Das Modell ist teuer. In Österreich beliefen sich die Ausgaben für die Bildungskarenz im Jahr 2017 auf rund 180 Millionen Euro. In Deutschland leben fast zehnmal so viel Menschen. Würde das Instrument hier ebenso gut angenommen, wäre man schnell bei fast zwei Milliarden Euro. Doch DGB-Experte Patuzzi will lieber Bildung bezahlen als Arbeitslosigkeit: »Die bezahlte Freistellung für Weiterbildung ist zwar teuer, aber Studien zeigen, dass sich diese Investitionen lohnen - gerade angesichts der zu erwartenden Umbrüche der Arbeitswelt, Stichwort Energiewende und Digitalisierung.«
Die grünennahe Böll-Stiftung schlägt zur Finanzierung von Weiterbildungen eine neue Arbeitsversicherung vor, gespeist zur einen Hälfte paritätisch von Arbeitnehmern und Arbeitgebern und zur anderen Hälfte durch einen Steuerzuschuss in gleicher Höhe. Würden so insgesamt zwei Prozent der Bruttolohnsumme eingezahlt, stünden bis zu 16 Milliarden Euro zur Verfügung, rechnen die Autoren der Studie »Weiterbildung 4.0« vor. Neben den unmittelbaren Weiterbildungskosten könnten daraus auch Lohnersatzleistungen bereitgestellt werden.
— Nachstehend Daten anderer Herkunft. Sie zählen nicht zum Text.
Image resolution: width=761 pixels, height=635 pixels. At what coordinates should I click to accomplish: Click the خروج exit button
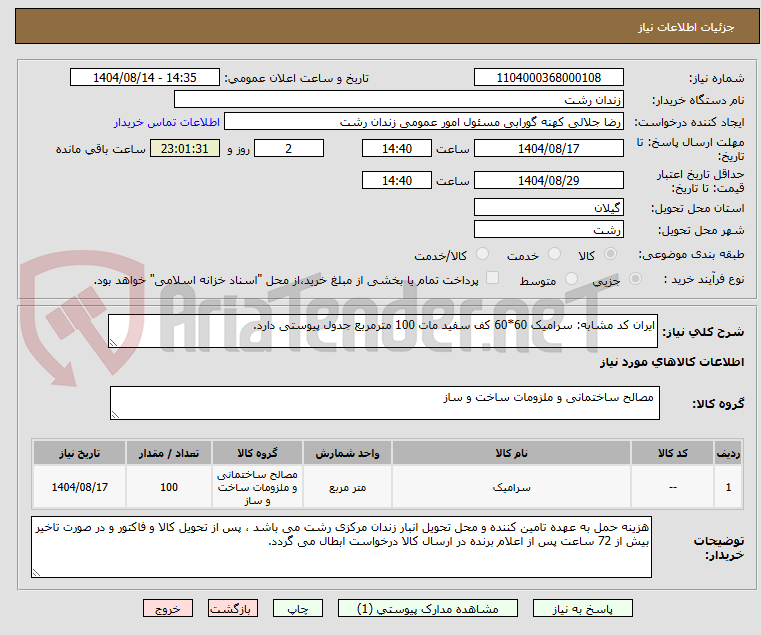point(168,608)
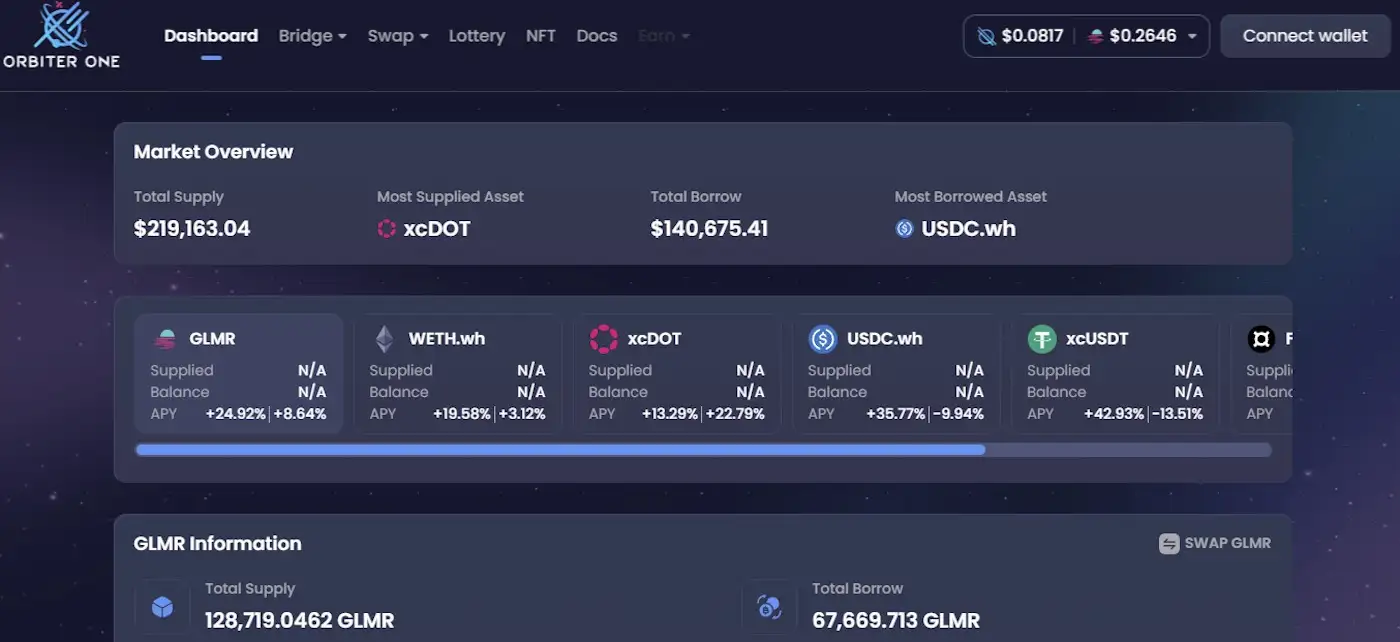Image resolution: width=1400 pixels, height=642 pixels.
Task: Open the Swap dropdown menu
Action: (x=397, y=36)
Von solchen Strukturänderungen ist man aber noch weit entfernt, auch wenn der Zugang zu Weiterbildung mehrfach gesetzlich gestärkt worden ist. So kann die Bundesagentur für Arbeit nach dem Qualifizierungschancengesetz seit Jahresbeginn nicht mehr nur die Kosten einer Weiterbildung übernehmen, sondern dem Betrieb auch Zuschüsse zum Lohn zahlen, was Arbeitsminister Hubertus Heil nach seiner Ankündigung von dieser Woche ausbauen will. Im Kern ist es ein Instrument, um Unternehmen auf die Sprünge zu helfen, ihre Leute umfassender zu qualifizieren - eine subventionierte innerbetriebliche Weiterbildung. Nach dem deutschen Gesetz legt der Unternehmer den Rahmen fest und die Bundesagentur prüft vor einer Förderzusage den »Bedarf am Arbeitsmarkt« - in Österreich dagegen entscheiden die Beschäftigten selber.
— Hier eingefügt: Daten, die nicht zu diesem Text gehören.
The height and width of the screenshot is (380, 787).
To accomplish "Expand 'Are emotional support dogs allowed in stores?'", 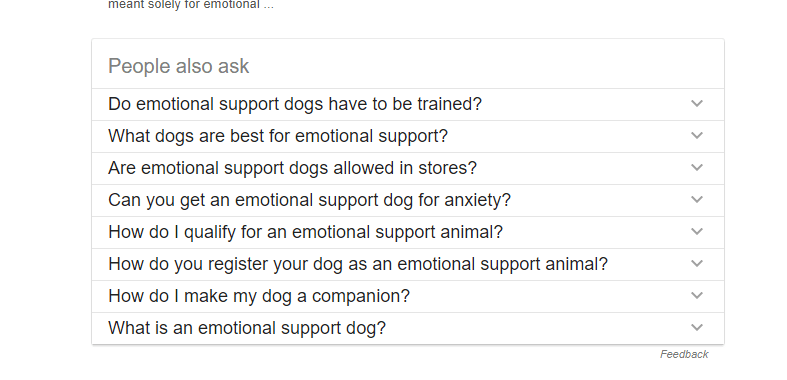I will point(408,168).
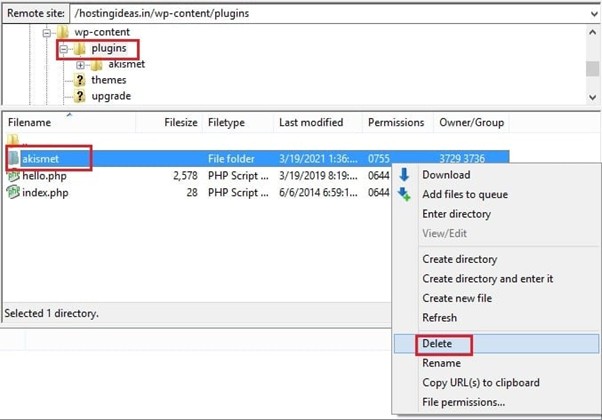The image size is (602, 420).
Task: Click the themes unknown-folder icon in tree
Action: (81, 80)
Der Duisburger Arbeitsforscher Gerhard Bosch lobt denn auch die »beachtliche Wahlfreiheit«, die Bildungskarenz und Bildungsteilzeit den Antragstellern lassen. Zugleich vermisst der Wissenschaftler vom Institut Arbeit und Qualifikation (IAQ) in Deutschland »ein schlüssiges Gesamtsystem« und warnt, Einzelinstrumente, die in anderen Ländern erfolgreich waren, hierzulande einfach zu addieren. Er fordert, Prioritäten zu setzen, die in den nationalen Kontext passen, schon weil die verschiedenen Vorschläge oftmals gleiche Zielgruppen im Blick hätten und um die gleichen knappen öffentlichen Mittel konkurrierten. Bosch präferiert daher den Ausbau des Bafög: »Die Altersgrenze muss fallen.« Bislang kann Bafög nur bis zum 30. Geburtstag bezogen werden. Diese Beschränkung passe nicht zu den Erfordernissen des lebenslangen Lernens.